TrackTiming.prototype.send = function() { var timeSpent = this.endTime - this.startTime; var hourInMillis = 1000 * 60 * 60; if (0 < timeSpent && timeSpent < hourInMillis) { window._gaq.push(['_trackTiming', this.category, this.variable, timeSpent, this.label]); } return this; }
サンプルレートのオーバーライドとデバッグ
_trackTiming
メソッドは、Google アナリティクスで収集されたすべてのサイトの速度の指標について、同じレートで Google アナリティクスにデータを送信します。

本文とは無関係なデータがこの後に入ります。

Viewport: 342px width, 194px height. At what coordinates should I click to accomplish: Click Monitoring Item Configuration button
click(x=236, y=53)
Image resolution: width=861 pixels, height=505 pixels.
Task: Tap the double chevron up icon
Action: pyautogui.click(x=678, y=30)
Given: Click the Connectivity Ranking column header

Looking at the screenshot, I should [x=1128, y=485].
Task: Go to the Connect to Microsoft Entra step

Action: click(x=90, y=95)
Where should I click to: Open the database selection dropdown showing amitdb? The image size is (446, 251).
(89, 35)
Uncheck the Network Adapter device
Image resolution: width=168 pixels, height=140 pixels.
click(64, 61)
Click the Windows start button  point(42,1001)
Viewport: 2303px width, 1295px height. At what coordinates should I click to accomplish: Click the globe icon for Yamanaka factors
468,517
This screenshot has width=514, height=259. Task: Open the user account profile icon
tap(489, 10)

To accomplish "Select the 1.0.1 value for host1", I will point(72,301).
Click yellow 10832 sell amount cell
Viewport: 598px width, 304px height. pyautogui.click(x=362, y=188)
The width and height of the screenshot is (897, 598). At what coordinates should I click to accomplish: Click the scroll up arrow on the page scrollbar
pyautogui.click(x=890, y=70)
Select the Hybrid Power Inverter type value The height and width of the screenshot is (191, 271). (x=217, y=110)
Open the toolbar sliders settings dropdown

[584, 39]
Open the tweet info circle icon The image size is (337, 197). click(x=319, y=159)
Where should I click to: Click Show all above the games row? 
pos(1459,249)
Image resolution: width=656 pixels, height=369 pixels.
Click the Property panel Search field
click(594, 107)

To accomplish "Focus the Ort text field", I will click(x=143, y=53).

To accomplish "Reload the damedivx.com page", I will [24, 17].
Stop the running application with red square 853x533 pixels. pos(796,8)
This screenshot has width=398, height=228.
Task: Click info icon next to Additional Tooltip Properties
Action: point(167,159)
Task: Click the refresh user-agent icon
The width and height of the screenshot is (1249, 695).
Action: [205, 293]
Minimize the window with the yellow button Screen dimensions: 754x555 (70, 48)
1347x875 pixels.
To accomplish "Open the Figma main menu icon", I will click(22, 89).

デフォルトでは全訪問者の 1% に設定されています。
トラフィック量が多いサイトでは、このデフォルト値で十分です。ただし、トラフィックの少ないサイトの場合は、オプションのサンプルレート パラメータを設定してサンプルレートを上げることができます。次に例を示します。
_gaq.push(['_trackTiming', 'jQuery', 'Load Library', timeSpent, 'Google CDN', 50]);
ユーザーの 50% から _trackTiming データを収集します。
または、
_setSiteSpeedSampleRate
メソッドを設定して、_trackTiming
メソッドを含むすべてのサイトの速度のタイミングについて、サンプルレートを設定することもできます。たとえば以下のようになります。
_gaq.push([‘_setSiteSpeedSampleRate’, 50]);
訪問者の 50% から _trackTiming
のデータも収集します。
通常、Google アナリティクスの実装をテストして検証する場合、テスト対象のサイトへのトラフィックはほとんどありません。そのため、通常はテスト中にサンプルレートを 100% に上げると便利です。
その他のタイムイベントのトラッキング
上記の例はすべて _trackTiming
メソッドを使用してリソースの読み込みにかかる時間を追跡することに重点を置いていますが、このメソッドを使用して一般的な時間を追跡することもできます。たとえば、以下を追跡できます。
- 訪問者が動画を視聴した時間。
- ゲーム内でレベルのクリアにかかる時間。
- 訪問者がウェブサイトの特定のセクションを読んでいた時間。
いずれの場合も、上記と同じ TimeTracker
JavaScript オブジェクトを再利用することで、所要時間データの収集と Google アナリティクスへの送信を簡素化できます。